■ DATA ■
'''

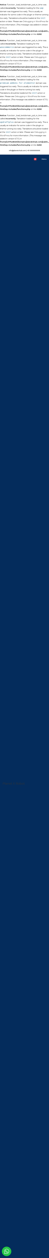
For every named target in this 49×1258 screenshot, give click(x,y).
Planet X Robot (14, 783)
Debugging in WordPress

'''
'''

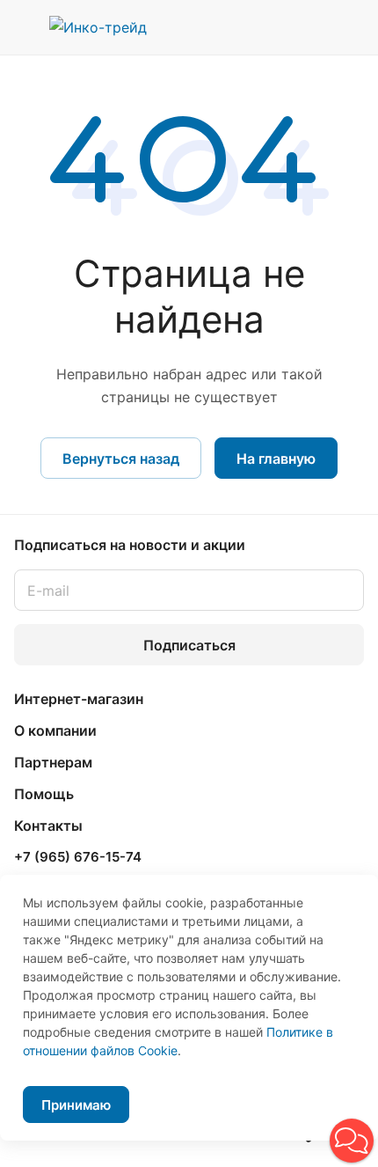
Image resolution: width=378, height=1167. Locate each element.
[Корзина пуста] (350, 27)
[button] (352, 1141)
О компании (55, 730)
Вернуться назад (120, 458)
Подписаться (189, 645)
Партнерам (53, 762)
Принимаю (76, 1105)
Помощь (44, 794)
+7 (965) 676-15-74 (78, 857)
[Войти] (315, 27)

'''

■ PROBLEM ■
Scale the coordinates in the answers of the records by 2.25, rounding each result to the nearest whole number with halves rounded up, and write out again every line between the line containing "For every named" and the line containing "Planet X Robot (14, 783)", inclusive, with the requests reproduced as they appear.

■ COMPLETED EXERCISE ■
For every named target in this 49×1258 screenshot, give click(x,y).
Planet X Robot (32, 1762)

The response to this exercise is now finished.